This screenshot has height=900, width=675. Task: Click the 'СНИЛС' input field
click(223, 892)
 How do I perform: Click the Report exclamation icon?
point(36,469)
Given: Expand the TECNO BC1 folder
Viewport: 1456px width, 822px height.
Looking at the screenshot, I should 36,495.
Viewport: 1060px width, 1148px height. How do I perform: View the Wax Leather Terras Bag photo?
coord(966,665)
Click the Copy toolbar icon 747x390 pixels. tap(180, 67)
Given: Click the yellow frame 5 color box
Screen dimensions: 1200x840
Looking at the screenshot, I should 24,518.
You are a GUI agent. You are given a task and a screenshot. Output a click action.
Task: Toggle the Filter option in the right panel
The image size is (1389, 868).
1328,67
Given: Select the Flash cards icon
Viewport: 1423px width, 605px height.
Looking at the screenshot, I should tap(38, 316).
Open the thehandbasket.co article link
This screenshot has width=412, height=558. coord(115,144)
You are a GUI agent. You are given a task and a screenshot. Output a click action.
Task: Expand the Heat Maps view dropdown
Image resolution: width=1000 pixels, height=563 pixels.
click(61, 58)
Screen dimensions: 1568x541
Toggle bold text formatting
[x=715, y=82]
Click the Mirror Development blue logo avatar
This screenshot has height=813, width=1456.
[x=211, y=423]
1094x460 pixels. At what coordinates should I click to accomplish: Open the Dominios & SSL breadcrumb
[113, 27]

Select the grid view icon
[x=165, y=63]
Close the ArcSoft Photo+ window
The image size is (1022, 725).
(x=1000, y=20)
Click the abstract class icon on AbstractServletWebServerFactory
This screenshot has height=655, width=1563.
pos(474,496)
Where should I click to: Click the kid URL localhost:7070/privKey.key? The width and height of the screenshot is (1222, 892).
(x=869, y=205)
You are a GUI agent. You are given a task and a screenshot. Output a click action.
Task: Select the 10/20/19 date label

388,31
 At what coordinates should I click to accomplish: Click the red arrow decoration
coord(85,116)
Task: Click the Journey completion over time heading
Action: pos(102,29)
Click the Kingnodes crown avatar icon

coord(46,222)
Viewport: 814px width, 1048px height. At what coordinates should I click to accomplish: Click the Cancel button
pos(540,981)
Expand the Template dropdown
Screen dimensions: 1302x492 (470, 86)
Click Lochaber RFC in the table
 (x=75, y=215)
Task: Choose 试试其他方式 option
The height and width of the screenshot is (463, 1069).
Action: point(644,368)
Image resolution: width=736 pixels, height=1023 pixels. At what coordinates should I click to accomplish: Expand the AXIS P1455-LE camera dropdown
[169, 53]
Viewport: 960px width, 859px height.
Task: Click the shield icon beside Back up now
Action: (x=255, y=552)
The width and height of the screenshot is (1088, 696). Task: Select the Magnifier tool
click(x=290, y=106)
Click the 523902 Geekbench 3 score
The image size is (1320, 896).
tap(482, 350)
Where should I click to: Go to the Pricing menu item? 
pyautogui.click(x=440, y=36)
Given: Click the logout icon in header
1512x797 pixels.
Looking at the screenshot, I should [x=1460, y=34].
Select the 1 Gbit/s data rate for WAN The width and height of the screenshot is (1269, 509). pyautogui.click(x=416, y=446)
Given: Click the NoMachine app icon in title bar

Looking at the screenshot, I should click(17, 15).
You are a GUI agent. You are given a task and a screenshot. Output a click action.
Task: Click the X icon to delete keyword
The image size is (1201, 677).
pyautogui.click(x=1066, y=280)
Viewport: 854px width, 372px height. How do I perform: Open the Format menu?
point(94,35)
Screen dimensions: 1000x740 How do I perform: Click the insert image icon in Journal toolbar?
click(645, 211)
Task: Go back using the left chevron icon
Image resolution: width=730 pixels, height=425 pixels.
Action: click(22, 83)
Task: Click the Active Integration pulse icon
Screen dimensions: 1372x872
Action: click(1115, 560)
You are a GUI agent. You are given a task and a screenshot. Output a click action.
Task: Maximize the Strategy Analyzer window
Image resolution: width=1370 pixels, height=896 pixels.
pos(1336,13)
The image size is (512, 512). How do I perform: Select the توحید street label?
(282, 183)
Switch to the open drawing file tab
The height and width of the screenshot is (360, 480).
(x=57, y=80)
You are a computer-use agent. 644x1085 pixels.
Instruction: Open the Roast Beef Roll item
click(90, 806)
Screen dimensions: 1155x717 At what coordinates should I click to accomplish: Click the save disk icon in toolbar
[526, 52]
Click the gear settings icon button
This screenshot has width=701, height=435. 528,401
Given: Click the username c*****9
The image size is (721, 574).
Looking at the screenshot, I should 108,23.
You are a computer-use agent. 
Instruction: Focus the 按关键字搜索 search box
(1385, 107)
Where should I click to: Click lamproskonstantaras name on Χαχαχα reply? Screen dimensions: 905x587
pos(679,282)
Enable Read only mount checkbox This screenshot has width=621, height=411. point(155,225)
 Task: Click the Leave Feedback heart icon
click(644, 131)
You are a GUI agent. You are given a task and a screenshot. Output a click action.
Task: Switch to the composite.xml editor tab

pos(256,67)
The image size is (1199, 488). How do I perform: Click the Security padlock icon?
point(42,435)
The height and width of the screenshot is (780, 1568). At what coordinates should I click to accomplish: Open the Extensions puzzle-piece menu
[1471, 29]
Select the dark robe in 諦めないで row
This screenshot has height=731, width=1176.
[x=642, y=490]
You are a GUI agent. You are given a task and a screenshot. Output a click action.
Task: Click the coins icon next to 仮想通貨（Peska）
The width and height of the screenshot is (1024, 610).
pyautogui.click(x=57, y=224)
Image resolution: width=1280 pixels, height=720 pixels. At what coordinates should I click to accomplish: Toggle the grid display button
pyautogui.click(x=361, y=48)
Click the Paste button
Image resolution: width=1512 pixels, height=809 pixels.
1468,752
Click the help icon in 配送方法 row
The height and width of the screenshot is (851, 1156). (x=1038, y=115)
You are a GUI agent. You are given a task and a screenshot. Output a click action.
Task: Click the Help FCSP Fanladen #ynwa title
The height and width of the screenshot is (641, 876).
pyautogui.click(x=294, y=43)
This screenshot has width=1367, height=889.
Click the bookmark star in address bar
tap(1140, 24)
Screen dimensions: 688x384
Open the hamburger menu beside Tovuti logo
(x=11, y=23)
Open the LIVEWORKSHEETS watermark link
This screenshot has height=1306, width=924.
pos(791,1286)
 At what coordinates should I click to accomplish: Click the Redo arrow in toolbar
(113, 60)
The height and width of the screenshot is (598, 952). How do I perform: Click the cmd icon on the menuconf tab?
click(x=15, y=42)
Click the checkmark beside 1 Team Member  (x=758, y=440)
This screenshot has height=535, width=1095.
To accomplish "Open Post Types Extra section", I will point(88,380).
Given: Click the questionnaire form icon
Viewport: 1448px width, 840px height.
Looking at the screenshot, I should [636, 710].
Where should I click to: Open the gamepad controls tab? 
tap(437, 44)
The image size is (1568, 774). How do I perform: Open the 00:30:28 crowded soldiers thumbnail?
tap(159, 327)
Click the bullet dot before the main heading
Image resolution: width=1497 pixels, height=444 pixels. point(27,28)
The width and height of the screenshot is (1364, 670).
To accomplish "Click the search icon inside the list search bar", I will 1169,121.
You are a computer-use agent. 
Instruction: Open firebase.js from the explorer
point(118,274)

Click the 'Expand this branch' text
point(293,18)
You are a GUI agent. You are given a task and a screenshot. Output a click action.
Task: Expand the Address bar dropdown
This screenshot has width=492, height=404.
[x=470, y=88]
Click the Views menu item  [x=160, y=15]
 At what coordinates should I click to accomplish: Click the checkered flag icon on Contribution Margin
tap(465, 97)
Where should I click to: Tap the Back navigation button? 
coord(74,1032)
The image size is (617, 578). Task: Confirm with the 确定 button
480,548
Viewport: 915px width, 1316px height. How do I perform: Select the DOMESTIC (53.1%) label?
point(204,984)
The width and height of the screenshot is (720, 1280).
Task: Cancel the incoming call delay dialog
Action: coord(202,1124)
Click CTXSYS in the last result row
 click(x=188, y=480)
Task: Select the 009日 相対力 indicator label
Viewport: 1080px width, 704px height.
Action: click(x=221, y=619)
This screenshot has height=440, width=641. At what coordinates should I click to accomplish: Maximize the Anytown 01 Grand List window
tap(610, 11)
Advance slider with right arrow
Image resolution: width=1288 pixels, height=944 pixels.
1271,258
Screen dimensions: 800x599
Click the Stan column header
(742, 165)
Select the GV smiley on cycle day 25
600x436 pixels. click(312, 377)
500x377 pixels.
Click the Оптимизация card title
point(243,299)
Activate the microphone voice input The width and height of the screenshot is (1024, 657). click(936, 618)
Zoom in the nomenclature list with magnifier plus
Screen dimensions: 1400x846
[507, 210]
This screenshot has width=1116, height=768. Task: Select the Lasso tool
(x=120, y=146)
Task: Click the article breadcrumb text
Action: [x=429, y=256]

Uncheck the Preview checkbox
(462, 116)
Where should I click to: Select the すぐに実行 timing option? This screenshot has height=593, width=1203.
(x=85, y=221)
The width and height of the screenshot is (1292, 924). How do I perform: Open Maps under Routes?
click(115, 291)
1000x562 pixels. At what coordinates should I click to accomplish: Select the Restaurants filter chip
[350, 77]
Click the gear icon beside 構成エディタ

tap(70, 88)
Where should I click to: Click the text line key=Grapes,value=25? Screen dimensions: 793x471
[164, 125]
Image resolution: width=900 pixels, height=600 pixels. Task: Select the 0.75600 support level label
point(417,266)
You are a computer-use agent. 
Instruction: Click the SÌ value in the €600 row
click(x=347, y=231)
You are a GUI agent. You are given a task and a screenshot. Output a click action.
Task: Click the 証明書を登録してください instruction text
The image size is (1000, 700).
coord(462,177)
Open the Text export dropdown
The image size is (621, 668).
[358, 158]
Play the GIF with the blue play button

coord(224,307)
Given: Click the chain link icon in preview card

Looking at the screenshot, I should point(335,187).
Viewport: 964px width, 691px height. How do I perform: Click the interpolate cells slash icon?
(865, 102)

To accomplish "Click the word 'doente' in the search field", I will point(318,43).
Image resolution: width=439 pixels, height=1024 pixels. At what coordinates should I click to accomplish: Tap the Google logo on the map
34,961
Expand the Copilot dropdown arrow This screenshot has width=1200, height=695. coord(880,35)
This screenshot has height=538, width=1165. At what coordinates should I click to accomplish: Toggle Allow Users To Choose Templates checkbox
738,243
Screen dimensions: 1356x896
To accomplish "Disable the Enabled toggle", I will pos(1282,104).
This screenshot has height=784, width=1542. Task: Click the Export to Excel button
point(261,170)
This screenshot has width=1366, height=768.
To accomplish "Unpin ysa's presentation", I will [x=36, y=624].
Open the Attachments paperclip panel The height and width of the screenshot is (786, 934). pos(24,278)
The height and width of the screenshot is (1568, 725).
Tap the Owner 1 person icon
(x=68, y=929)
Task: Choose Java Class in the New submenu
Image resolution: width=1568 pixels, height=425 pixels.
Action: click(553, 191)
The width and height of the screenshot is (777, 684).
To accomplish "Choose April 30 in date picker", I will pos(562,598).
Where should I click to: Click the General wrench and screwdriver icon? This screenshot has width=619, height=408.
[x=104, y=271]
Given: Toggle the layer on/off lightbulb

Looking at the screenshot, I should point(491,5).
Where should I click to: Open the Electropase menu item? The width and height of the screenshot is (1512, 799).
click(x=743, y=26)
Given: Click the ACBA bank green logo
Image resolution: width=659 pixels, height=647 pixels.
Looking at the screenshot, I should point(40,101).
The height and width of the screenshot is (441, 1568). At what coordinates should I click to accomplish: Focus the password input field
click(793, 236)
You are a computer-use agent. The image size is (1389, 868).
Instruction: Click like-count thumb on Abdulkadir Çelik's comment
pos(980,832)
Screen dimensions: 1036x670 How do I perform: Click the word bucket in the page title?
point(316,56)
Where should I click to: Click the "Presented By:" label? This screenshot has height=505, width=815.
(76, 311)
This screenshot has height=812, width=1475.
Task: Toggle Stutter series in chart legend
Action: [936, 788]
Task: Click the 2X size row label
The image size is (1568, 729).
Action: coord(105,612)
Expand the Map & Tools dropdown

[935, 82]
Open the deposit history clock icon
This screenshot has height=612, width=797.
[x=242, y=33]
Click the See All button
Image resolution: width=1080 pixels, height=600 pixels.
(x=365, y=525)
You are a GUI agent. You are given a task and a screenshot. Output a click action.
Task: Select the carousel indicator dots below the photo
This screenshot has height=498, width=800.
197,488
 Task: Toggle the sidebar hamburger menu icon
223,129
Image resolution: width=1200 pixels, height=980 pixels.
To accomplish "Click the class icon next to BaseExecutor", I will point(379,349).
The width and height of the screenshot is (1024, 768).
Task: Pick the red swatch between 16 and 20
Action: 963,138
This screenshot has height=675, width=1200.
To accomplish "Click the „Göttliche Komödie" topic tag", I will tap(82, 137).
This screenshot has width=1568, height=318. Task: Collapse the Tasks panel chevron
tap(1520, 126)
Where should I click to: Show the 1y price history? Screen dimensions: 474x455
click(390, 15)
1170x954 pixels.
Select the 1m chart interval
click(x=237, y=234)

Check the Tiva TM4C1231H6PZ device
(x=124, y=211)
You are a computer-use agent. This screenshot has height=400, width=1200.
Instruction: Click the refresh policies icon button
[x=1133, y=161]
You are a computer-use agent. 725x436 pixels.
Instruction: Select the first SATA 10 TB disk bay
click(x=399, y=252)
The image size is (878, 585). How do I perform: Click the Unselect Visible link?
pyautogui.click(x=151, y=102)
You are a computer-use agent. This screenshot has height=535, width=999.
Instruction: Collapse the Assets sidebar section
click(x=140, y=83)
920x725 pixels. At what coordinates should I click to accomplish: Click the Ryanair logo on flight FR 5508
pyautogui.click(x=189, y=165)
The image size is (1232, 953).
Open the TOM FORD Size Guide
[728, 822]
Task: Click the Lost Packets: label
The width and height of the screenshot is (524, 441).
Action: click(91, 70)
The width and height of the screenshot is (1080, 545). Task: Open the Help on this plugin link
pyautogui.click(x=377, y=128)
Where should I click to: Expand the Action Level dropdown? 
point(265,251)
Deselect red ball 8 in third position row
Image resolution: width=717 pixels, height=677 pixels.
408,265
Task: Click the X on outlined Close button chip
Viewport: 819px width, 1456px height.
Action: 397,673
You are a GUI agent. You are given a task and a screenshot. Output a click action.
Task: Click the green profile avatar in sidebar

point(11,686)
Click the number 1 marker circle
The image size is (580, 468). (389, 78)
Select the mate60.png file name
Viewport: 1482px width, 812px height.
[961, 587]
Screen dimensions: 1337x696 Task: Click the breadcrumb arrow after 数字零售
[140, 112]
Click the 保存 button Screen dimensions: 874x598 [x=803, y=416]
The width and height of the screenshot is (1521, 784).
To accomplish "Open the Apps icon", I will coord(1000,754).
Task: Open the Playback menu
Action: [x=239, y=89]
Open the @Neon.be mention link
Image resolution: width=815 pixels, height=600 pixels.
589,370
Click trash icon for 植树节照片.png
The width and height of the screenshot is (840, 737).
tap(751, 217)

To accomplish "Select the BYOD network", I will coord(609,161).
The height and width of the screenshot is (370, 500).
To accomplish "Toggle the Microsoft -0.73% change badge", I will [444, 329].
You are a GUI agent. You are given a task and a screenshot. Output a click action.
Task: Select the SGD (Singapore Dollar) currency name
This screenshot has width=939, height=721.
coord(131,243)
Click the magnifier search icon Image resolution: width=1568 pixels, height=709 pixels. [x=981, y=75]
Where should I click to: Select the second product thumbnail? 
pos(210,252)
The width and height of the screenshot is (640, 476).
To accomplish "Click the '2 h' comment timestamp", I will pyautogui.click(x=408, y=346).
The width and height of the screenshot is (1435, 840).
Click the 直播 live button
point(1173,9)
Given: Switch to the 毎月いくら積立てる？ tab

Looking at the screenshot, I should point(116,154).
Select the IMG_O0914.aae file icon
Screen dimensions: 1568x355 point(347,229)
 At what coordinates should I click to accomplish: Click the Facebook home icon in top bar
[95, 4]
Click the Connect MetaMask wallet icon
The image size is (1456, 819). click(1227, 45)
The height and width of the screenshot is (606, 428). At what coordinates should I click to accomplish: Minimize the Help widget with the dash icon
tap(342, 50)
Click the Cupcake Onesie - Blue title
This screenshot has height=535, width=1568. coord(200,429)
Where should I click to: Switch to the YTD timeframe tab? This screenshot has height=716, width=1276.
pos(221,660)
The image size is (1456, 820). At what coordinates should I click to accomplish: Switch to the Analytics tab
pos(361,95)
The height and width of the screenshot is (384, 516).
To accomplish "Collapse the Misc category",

+ + + + +

Task details: In the data above, find each line that has the word "computer" and copy it out.

The completed task:
You are a computer-use agent. 644x1085 pixels.
You are a computer-use agent. 
You are a computer-use agent. 
You are a computer-use agent. 
You are a computer-use agent. The image size is (1389, 868).
You are a computer-use agent. This screenshot has height=400, width=1200.
You are a computer-use agent. 725x436 pixels.
You are a computer-use agent. This screenshot has height=535, width=999.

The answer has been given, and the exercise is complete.